Untuk menempa dan lebih menumbuhkan rasa sosial serta empati peserta kepada sesama, peserta juga diajak untuk mengunjungi Panti-Panti Asuhan yang ada di Yogyakarta. Ada 3 panti asuhan yang dikunjungi, yaitu Panti Asuhan Anak-anak Cacat “ Sayap Ibu “ yang terletak di daerah Kalasan Kabupaten Sleman yang merupakan panti asuhan untuk anak-anak yang memiliki cacat ganda (cacat yang lebih dari satu atau lebih dari dua). Selain itu peserta juga mengunjungi Panti Asuhan Muhammadiyah yang terletak di daerah Prambanan. Terakhir, panti asuhan yang dikunjungi adalah Panti Asuhan Al Ghifari yang merupakan panti bagi korban letusan gunung merapi tahun 1994 lalu.
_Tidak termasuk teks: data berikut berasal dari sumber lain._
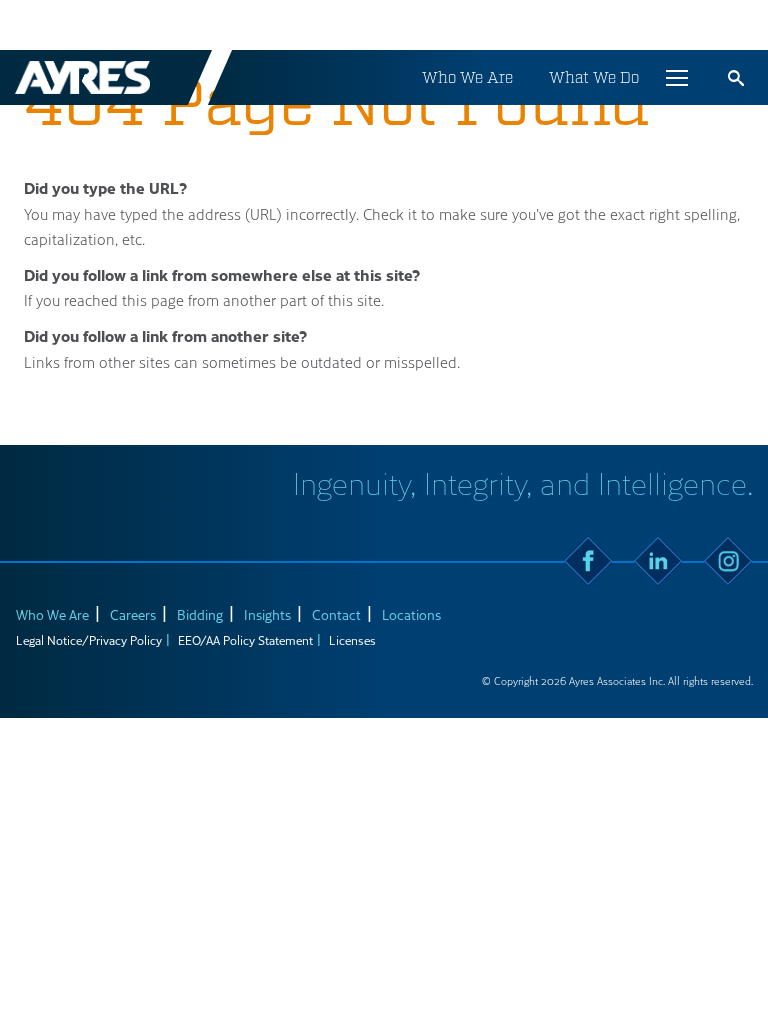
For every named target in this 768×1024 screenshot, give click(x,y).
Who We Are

Selain menyerahkan sumbangan dan membagi-bagi hadiah untuk penghuni panti, peserta juga berkesempatan mengajak anak-anak panti bermain bersama untuk sejenak melupakan kesedihan mereka.
Kegiatan IRM tidak hanya diisi oleh kegiatan sosial saja, dalam rangka meningkatkan keakraban dan silaturahim antara mahasiswa Indonesia dan Malaysia, panitia juga mengadakan acara ramah tamah dan sharing kepedulian relawan di ruang Auditorium Fakultas Kedokteran UGM dengan mengundang seluruh relawan MER-C Cabang Yogyakarta dan mahasiswa Malaysia yang ada di Yogyakarta.
Kemudian, untuk lebih mengenalkan suasana kota Yogyakarta kepada peserta, kegiatan IRM juga diisi dengan kunjungan ke tempat-tempat terkenal di Yogyakarta seperti Pantai Parangtritis, Pusat Kerajinan Perak di Kotagede, Masjid Agung Mataram Kotagede, Pusat Kerajinan Kulit di Manding Bantul, objek wisata Candi Barong dan Candi Prambanan serta menikmati makanan khas daerah setempat. Tak lupa para peserta IRM juga mengunjungi wilayah Gunung Merapi dengan menyusuri alur-alur lahar yang terbentuk akibat letusan tahun 1994 lalu dan bertandang ke salah satu tokoh masyarakat Kaliurang, yaitu Mbah Marijan.
Pada hari terakhir para peserta diberikan waktu untuk melihat-lihat dan berbelanja di salah satu Pasar terkenal di Yogyakarta, yaitu Beringharjo. Setelah berbelanja sekedarnya untuk membeli buah tangan khas Yogyakarta, peserta kemudian diajak berkeliling ke Kraton Ngayogyokarto Hadiningrat untuk kemudian menyelesaikan misi dan kembali ke Malaysia untuk menghabiskan sisa liburan. Semoga acara serupa bisa berlangsung kembali di tahun-tahun mendatang dengan jumlah peserta yang lebih banyak dan kegiatan sosial yang lebih beragam serta bermanfaat bagi masyarakat yang membutuhkan.